Is Embezzlement a Felony?

Embezzlement is considered a form of white-collar crime, and can have serious legal consequences. But is embezzlement a felony? The answer is yes, in most cases. In fact, embezzlement is typically considered a felony offense, which can carry severe penalties such as imprisonment and hefty fines. Continue reading to find out more about embezzlement and what to do if you have been charged with it?

Is Embezzlement a Felony
Is Embezzlement a Felony

Is Embezzlement a Felony?

Embezzlement is a serious criminal offense and is typically considered a felony. Embezzlement occurs when a person who has been entrusted with money or property for safekeeping or management takes it for their own personal use or benefit without authorization. This can include stealing funds from a company, diverting funds from a nonprofit organization, or misusing funds from a government agency. The severity of the offense and the resulting penalty depend on the amount of money or property involved in the embezzlement.
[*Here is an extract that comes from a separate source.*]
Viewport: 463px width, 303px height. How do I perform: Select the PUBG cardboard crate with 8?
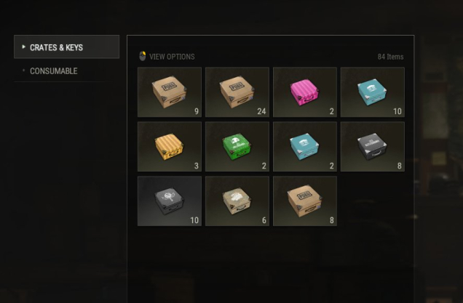[x=305, y=201]
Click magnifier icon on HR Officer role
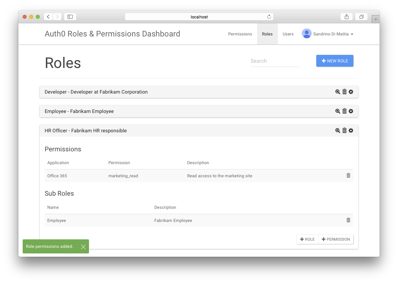The image size is (398, 283). pos(338,131)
In most cases, if the value of the funds or property taken exceeds a certain threshold, such as $1,000 or $10,000, the offense is considered a felony. A conviction for felony embezzlement can result in a substantial prison sentence, fines, and restitution to the victims. The severity of the punishment is meant to deter others from committing this type of crime and to ensure that those who engage in this behavior are held accountable for their actions.

Steps to Take If Charged with Embezzlement

Facing embezzlement charges can be a daunting experience, but it’s crucial to take swift action to protect your rights and build a strong defense. To get started, here are some essential steps you can take:

Hire a criminal defense attorney

Embezzlement charges are serious, and you need an experienced criminal defense attorney to represent you. Your attorney can review the evidence against you, advise you on the potential consequences of the charges, and work to build a strong defense on your behalf.

Stay silent

It is important to exercise your right to remain silent and avoid discussing the case with anyone except your attorney. Anything you say can be used against you in court, so it is important to avoid making any statements that could be incriminating.

Gather evidence

Your attorney will need to review all of the evidence in your case to build a strong defense. Be sure to gather any documents, emails, or other evidence that may be relevant to your case and provide them to your attorney.

Attend all court hearings

It is important to attend all scheduled court hearings and follow any orders from the court. Failing to appear in court can result in additional charges and a warrant for your arrest.

Consider plea bargaining

In some cases, it may be possible to negotiate a plea bargain with the prosecution. This can involve pleading guilty to a lesser offense in exchange for a reduced sentence. Remember that being charged with embezzlement does not mean you are guilty, and you have the right to a fair trial. Work closely with your attorney to build a strong defense and protect your rights.

embezzlement statute of limitations

How long can it Take to Get Rid of an Embezzlement Charge?

In some cases, an embezzlement charge may be dismissed early on in the legal process. For example, if the prosecution does not have sufficient evidence to support the charges, or if there are procedural errors in the investigation or prosecution of the case, the charges may be dismissed.

However, in other cases, it may take several months or even years to resolve an embezzlement charge. This is particularly true if the case goes to trial or if plea negotiations take a long time.

It is important to note that fighting an embezzlement charge can be a complex and time-consuming process. It is essential to have the assistance of an experienced criminal defense attorney who can help you understand your legal options, negotiate with prosecutors, and mount a strong defense on your behalf. Your attorney can also help you navigate the legal system and work to get your charges dismissed or reduced as quickly as possible.

Embezzlement Statute of Limitations

The statute of limitations for embezzlement can vary depending on the jurisdiction and the amount of money or property involved in the crime. The statute of limitations is the time limit within which criminal charges must be filed against a defendant. After the statute of limitations has expired, the prosecution is typically barred from pursuing criminal charges.

In general, the statute of limitations for embezzlement ranges from one to six years. In some jurisdictions, the statute of limitations may be longer for embezzlement of larger amounts of money or property. For example, in California, the statute of limitations for embezzlement ranges from three to six years depending on the amount embezzled.

Also See: What Is Racketeering Charges


What makes embezzlement a federal crime?

According to federal law, embezzlement can result in prosecution for theft of public funds or property, theft by public servants, or theft of cash from a bank or other financial institution.

What is the difference between embezzlement and stealing?

Taking someone else’s things or money without their consent is referred to as stealing. Contrarily, embezzlement is the misuse of money given to you for safeguarding.

How much money is considered a federal offense?

A sum of around $1000 is considered as a federal offence.